Why saxophone mouthpieces have different lengths?

This article focuses on a question that several saxophone players ask when they come to Syos studio or when they order a custom mouthpiece so they can compare different versions of a mouthpiece with slight changes:

Why do the saxophone mouthpieces have different lengths?

To be clear, we are talking about mouthpieces for the same saxophone: two alto mouthpieces for example.

Some acoustic basics

To have a better understanding, we must talk a bit about acoustics. I promise it will be quick and simple. In acoustics, there is a direct relationship between the lenght of the vibrating part and the pitch of the sound. What you have to remember is

The shorter, the higher.

It's a kind of generic rule: a soprano saxophone is small so it's high-pitched, a baritone is big so it's low-pitched.
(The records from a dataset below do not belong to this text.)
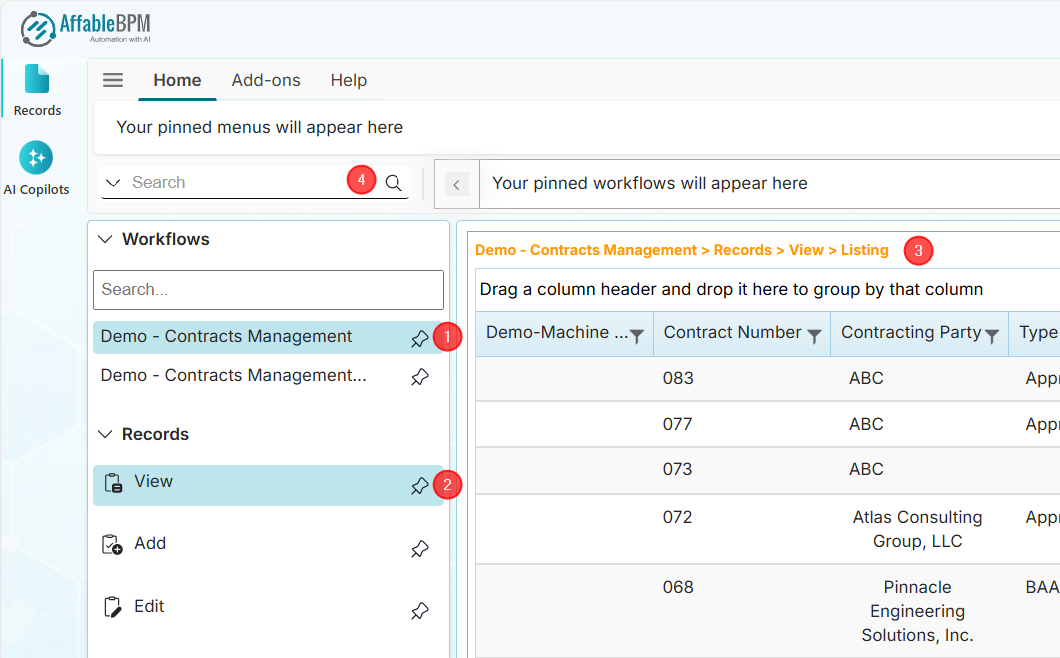
Task: Click the Edit record pencil icon
Action: [112, 606]
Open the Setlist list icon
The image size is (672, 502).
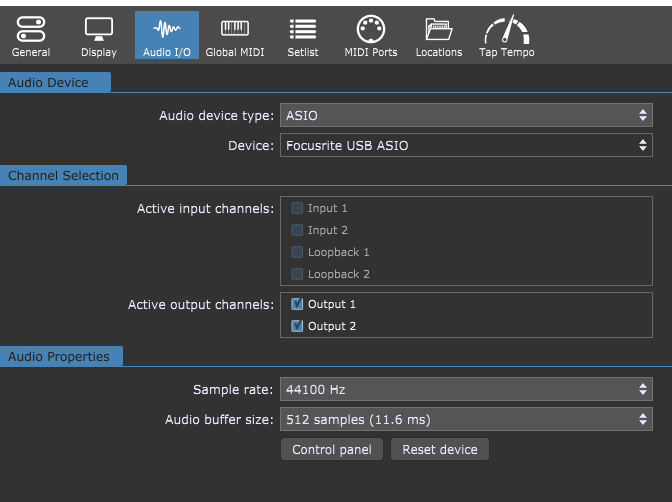(x=302, y=30)
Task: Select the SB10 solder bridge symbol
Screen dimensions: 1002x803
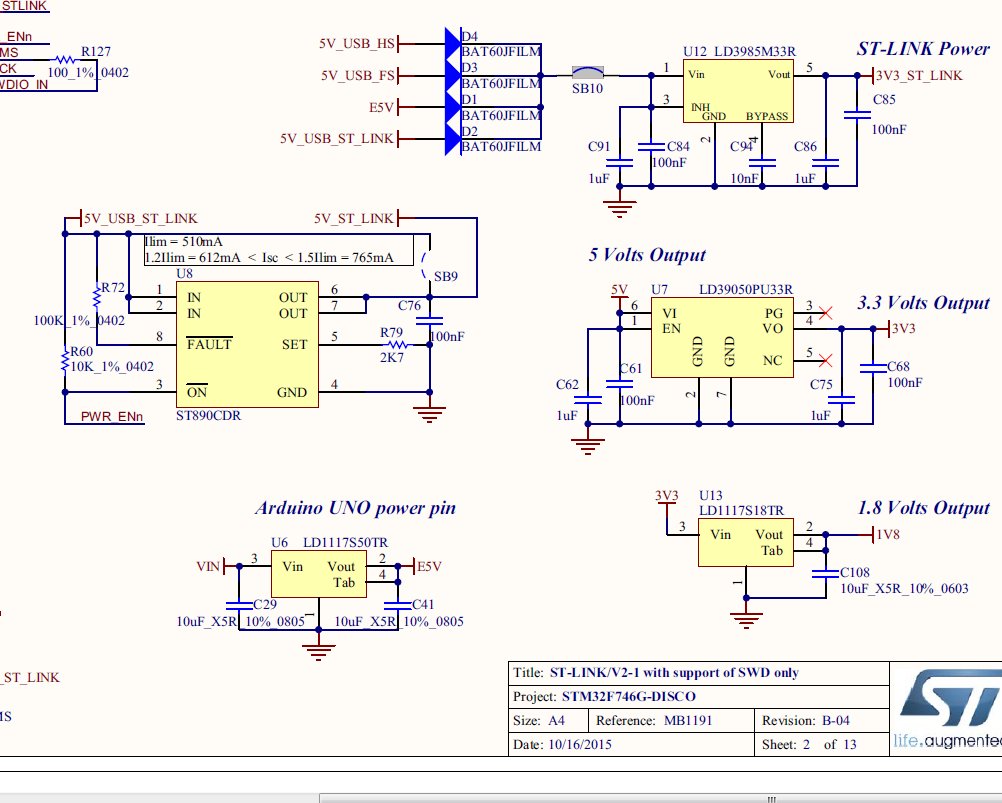Action: tap(588, 72)
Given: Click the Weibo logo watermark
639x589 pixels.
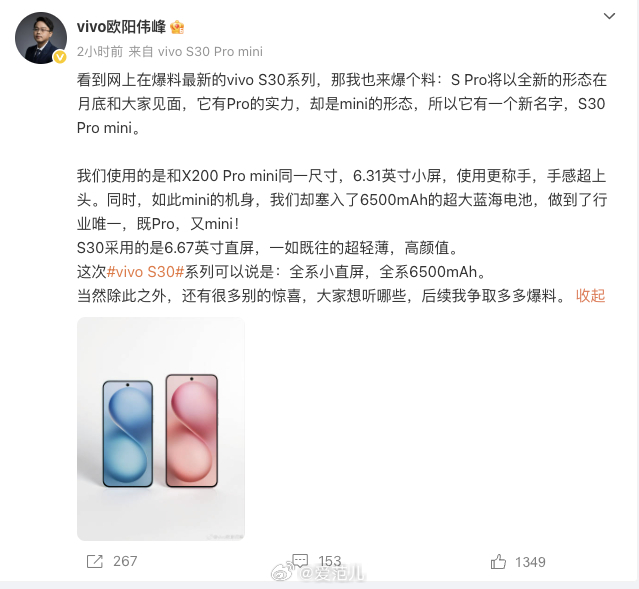Looking at the screenshot, I should (282, 572).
It's the same for string instruments: small strings are high register and long strings are low register. It's basically EVERYWHERE!

The saxophone is a metal cone

Now let's have a look at the saxophone. It's a cone made of metal that is cut in the upper part. The soprano stays like that, and the other saxophones are a bit hammered everywhere to bend the cone. Otherwise the whole saxophone would be too big and it would be hard to play it.

Look on that picture:

The different steps of a saxophone making

Yes, we did visit the Selmer Factory some months ago! In real life this is a bit more complicated (don't try that at home!) but I bet you got the idea : the saxophone is a bent cone.

Blow in a pipe

Let's get back to acoustics: the pitch changes when the length changes. So if you blow in a pipe, the laws of physics say: the frequency is inversely proportionnal to the length of the pipe.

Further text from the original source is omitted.